• **JOB**: Can you lay out every line of all the entries below as a Markdown table with the columns Row and Line, numbering the rows and leaving out blank lines?

• **DATA ROWS**:
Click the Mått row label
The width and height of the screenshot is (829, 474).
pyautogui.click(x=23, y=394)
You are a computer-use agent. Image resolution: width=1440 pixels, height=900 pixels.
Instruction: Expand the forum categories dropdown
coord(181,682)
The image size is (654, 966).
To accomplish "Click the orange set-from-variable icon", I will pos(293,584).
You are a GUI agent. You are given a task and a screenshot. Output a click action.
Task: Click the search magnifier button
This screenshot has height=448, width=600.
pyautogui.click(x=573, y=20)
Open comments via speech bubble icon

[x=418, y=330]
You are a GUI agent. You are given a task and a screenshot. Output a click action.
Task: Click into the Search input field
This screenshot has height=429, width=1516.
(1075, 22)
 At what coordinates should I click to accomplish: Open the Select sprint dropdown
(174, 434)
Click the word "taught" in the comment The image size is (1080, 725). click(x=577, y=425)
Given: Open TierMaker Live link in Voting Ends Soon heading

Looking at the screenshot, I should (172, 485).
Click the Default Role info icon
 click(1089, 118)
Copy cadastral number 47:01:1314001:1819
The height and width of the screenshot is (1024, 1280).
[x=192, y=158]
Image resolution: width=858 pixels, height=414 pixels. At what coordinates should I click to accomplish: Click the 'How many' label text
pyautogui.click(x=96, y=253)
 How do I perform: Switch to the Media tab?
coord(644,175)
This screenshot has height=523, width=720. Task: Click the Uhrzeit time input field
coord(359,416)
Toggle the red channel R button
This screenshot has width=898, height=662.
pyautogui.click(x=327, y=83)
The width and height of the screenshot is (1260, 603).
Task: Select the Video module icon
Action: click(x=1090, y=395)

• **OUTPUT OF THE TASK**:
| Row | Line |
|---|---|
| 1 | Click the Mått row label |
| 2 | The width and height of the screenshot is (829, 474). |
| 3 | pyautogui.click(x=23, y=394) |
| 4 | You are a computer-use agent. Image resolution: width=1440 pixels, height=900 pixels. |
| 5 | Instruction: Expand the forum categories dropdown |
| 6 | coord(181,682) |
| 7 | The image size is (654, 966). |
| 8 | To accomplish "Click the orange set-from-variable icon", I will pos(293,584). |
| 9 | You are a GUI agent. You are given a task and a screenshot. Output a click action. |
| 10 | Task: Click the search magnifier button |
| 11 | This screenshot has height=448, width=600. |
| 12 | pyautogui.click(x=573, y=20) |
| 13 | Open comments via speech bubble icon |
| 14 | [x=418, y=330] |
| 15 | You are a GUI agent. You are given a task and a screenshot. Output a click action. |
| 16 | Task: Click into the Search input field |
| 17 | This screenshot has height=429, width=1516. |
| 18 | (1075, 22) |
| 19 |  At what coordinates should I click to accomplish: Open the Select sprint dropdown |
| 20 | (174, 434) |
| 21 | Click the word "taught" in the comment The image size is (1080, 725). click(x=577, y=425) |
| 22 | Given: Open TierMaker Live link in Voting Ends Soon heading |
| 23 | Looking at the screenshot, I should (172, 485). |
| 24 | Click the Default Role info icon |
| 25 |  click(1089, 118) |
| 26 | Copy cadastral number 47:01:1314001:1819 |
| 27 | The height and width of the screenshot is (1024, 1280). |
| 28 | [x=192, y=158] |
| 29 | Image resolution: width=858 pixels, height=414 pixels. At what coordinates should I click to accomplish: Click the 'How many' label text |
| 30 | pyautogui.click(x=96, y=253) |
| 31 |  How do I perform: Switch to the Media tab? |
| 32 | coord(644,175) |
| 33 | This screenshot has height=523, width=720. Task: Click the Uhrzeit time input field |
| 34 | coord(359,416) |
| 35 | Toggle the red channel R button |
| 36 | This screenshot has width=898, height=662. |
| 37 | pyautogui.click(x=327, y=83) |
| 38 | The width and height of the screenshot is (1260, 603). |
| 39 | Task: Select the Video module icon |
| 40 | Action: click(x=1090, y=395) |